The TNG facilitates the general study of trade from a bottom up perspective in two key ways. First, the TNG traders are instantiated as autonomous endogenously interacting software agents (tradebots) with internal behavioral functions and with internally stored information that includes addresses for other tradebots. The tradebots can therefore display anticipatory behavior (expectation formation); and they can communicate with each other at event-triggered times, a feature not present in standard economic models. Second, the modular design of the TNG permits experimentation with alternative specifications for market structure, trade partner matching, trading, expectation formation, and trade behavior evolution. All of these specifications can potentially be grounded in tradebot-initiated actions.

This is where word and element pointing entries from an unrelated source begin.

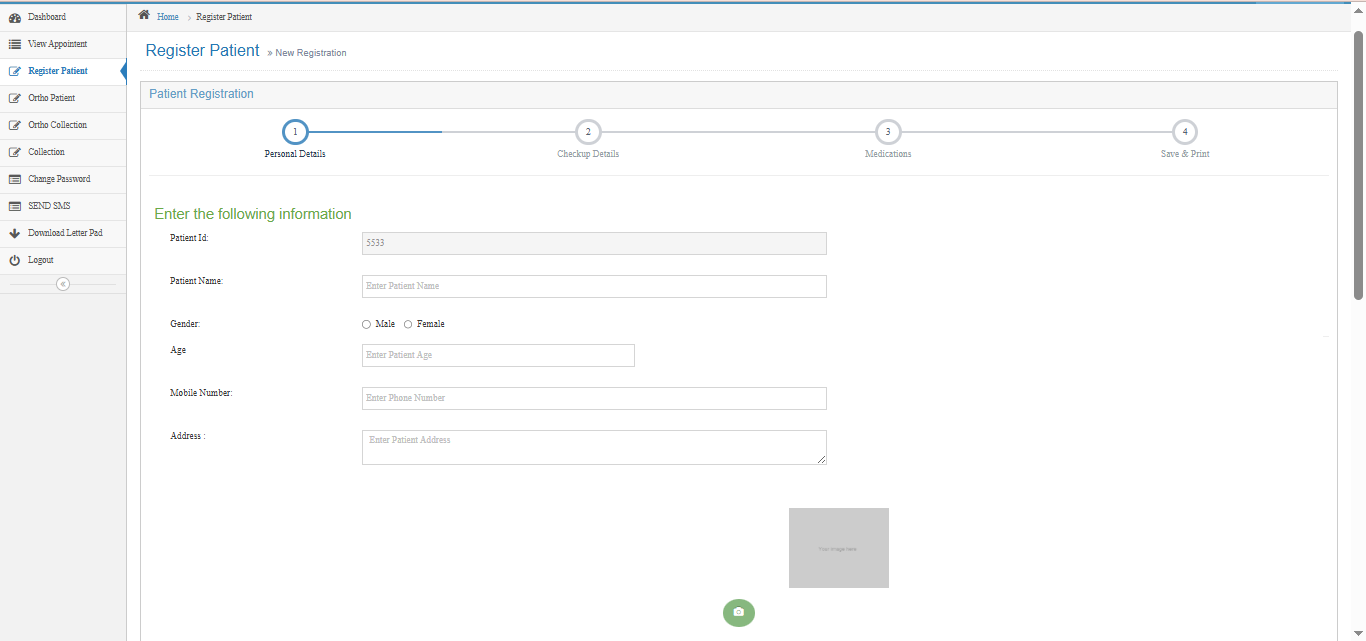
Task: Click the Ortho Patient edit icon
Action: 15,99
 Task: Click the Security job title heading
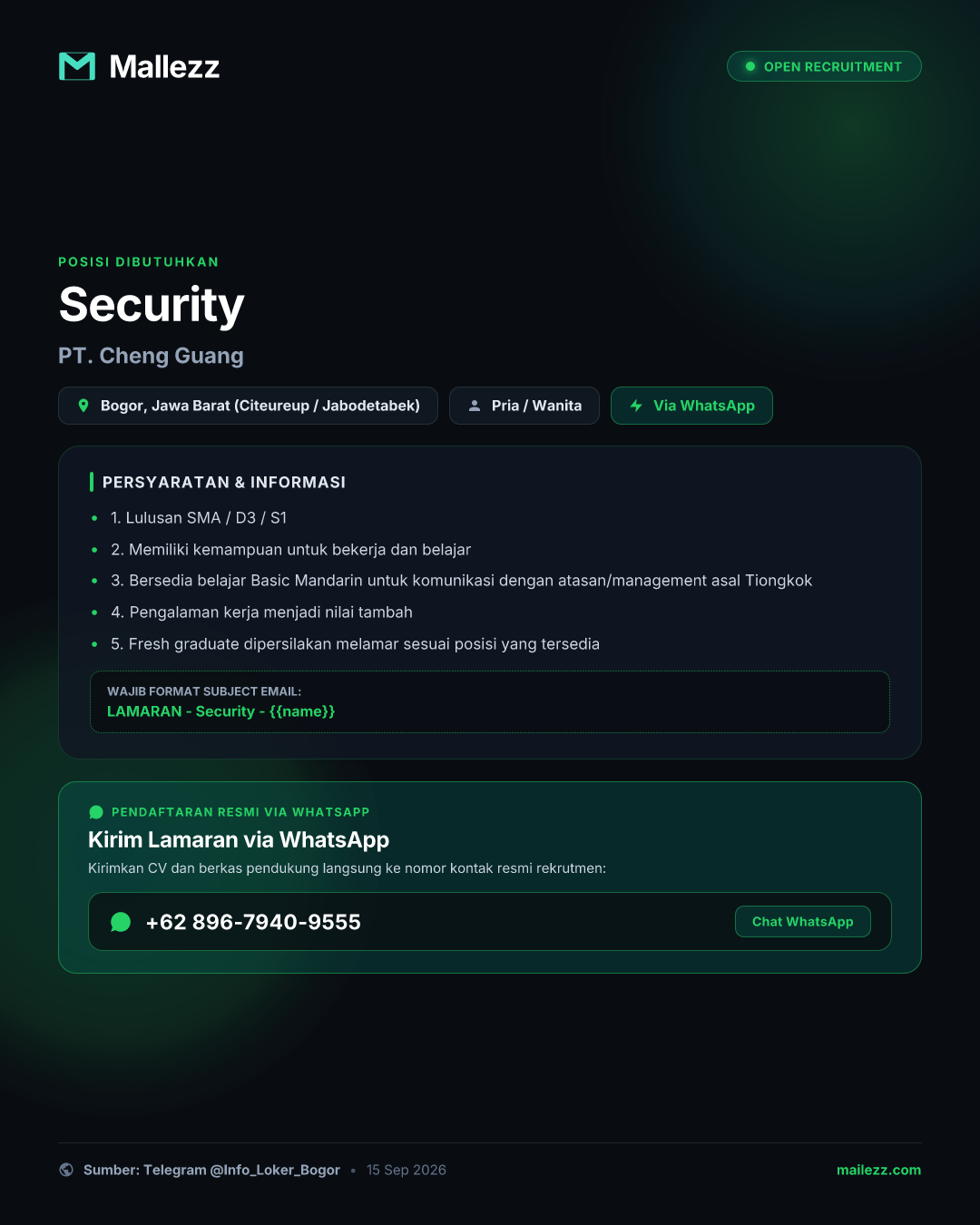tap(152, 306)
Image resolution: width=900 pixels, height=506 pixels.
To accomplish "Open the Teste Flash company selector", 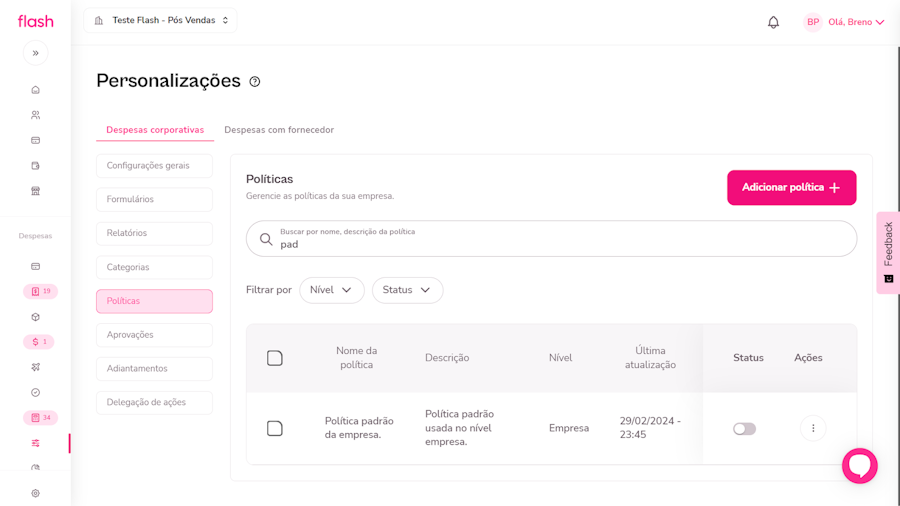I will tap(161, 20).
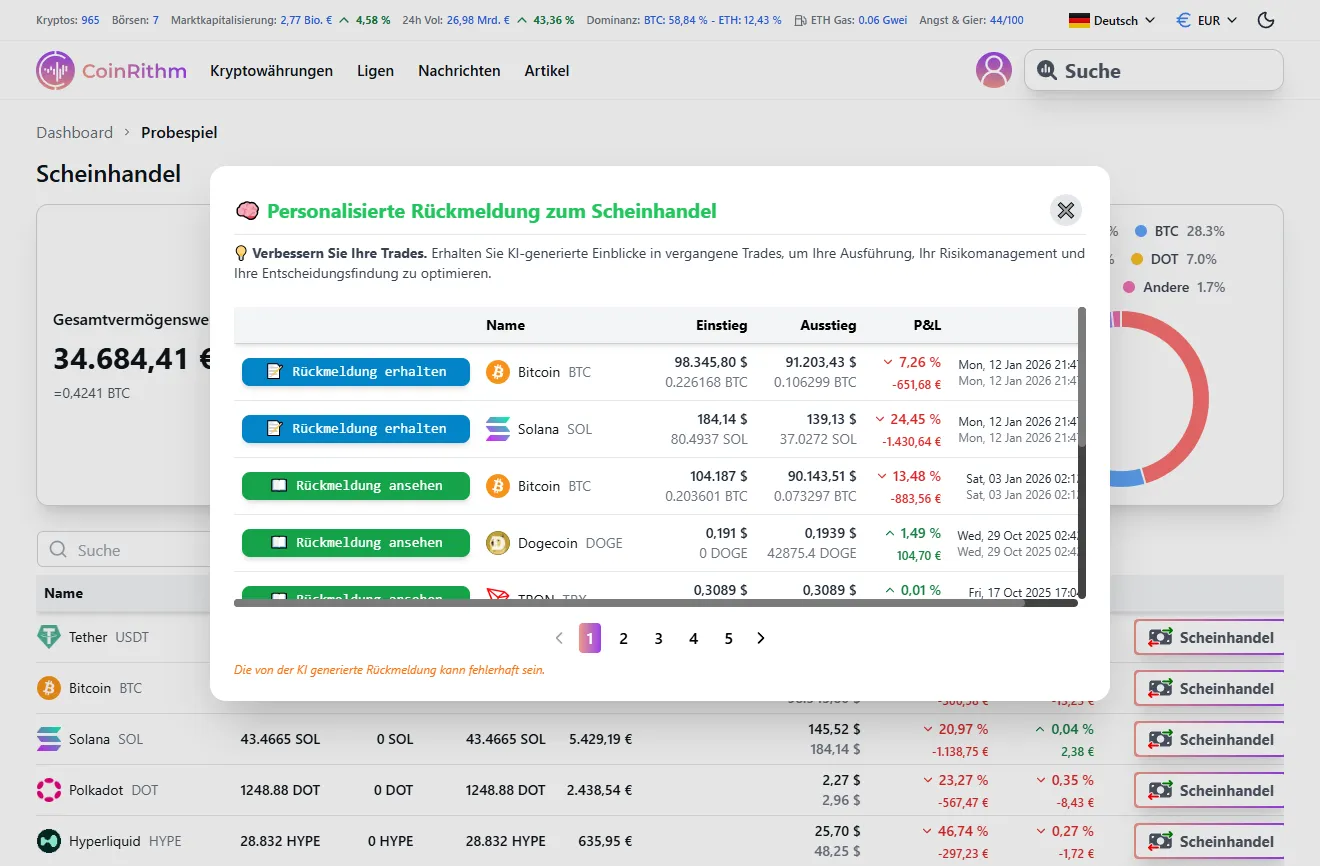The height and width of the screenshot is (866, 1320).
Task: Click Rückmeldung erhalten for Bitcoin
Action: point(355,372)
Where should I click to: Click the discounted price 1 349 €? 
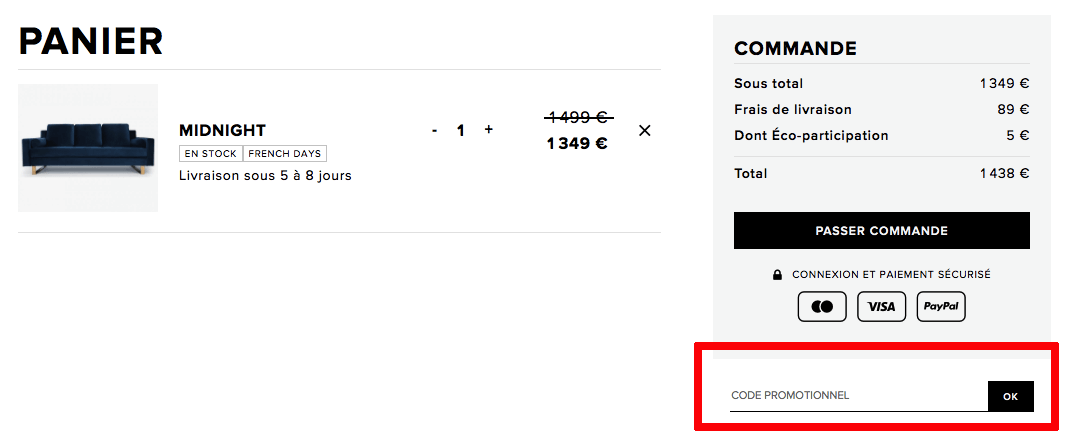tap(577, 143)

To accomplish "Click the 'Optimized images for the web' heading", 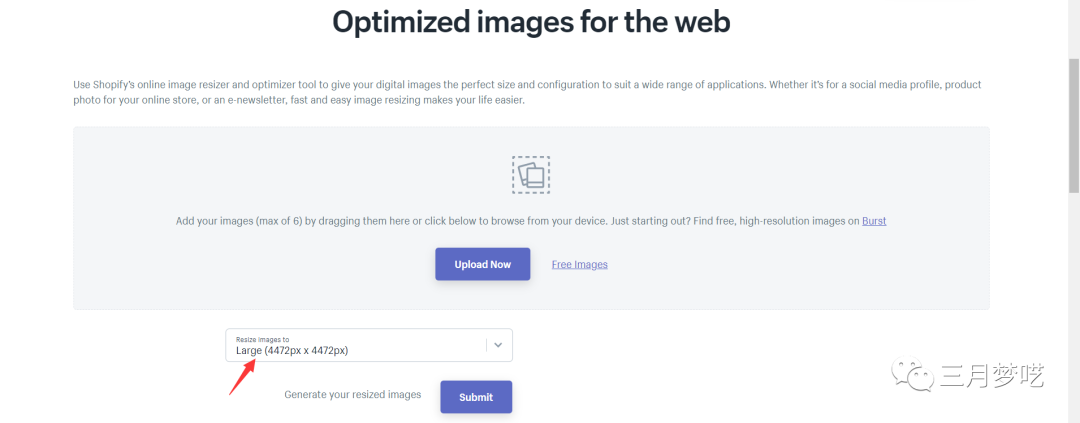I will (531, 22).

The TNG is currently being used to study the evolutionary implications of alternative market structures at three different levels: individual trade behavior; trade network formation; and social welfare. For example, in Tesfatsion (1995) the subtle interplay between game play and the choice and refusal of partners in the TNG is illustrated by means of an analytically solved 5-tradebot TNG for which the parameter space is shown to partition into economically interpretable regions corresponding to distinct trade network formations. In Tesfatsion (1998a,b), TNG computer experiments are reported which show how ex ante market structure is systematically correlated with trade network formation, trade behavior, and social welfare outcomes. These findings indicate that the optimality criteria conventionally used to assess the performance of matching mechanisms in static market contexts, such as Pareto efficiency and core stability, are highly incomplete indicators of performance from an evolutionary perspective.
As currently implemented, however, the TNG only partially achieves the goal of a bottom up perspective. The TNG tradebots are surely more autonomous than agents in traditional economic models. For example, in order to determine their trade partners, the tradebots send messages back and forth to each other at event-triggered times. Nevertheless, they are still controlled by a main program that synchronizes the commencement of their trading activities and the evolution of their trade behavior. The advantage of imposing this synchronized dynamic structure is that it permits some analytical results to be obtained concerning the configuration, stability, uniqueness, and social optimality of the trade networks that emerge. The disadvantage is that these networks may not be robust to realistic relaxations of the imposed synchronizations.
As the TNG illustrates, then, the challenges to economists posed by the ACE approach are great and the payoffs are yet to be fully determined. Using the ACE approach, however, economists can at last begin to test seriously the self-organizing capabilities of decentralized market economies.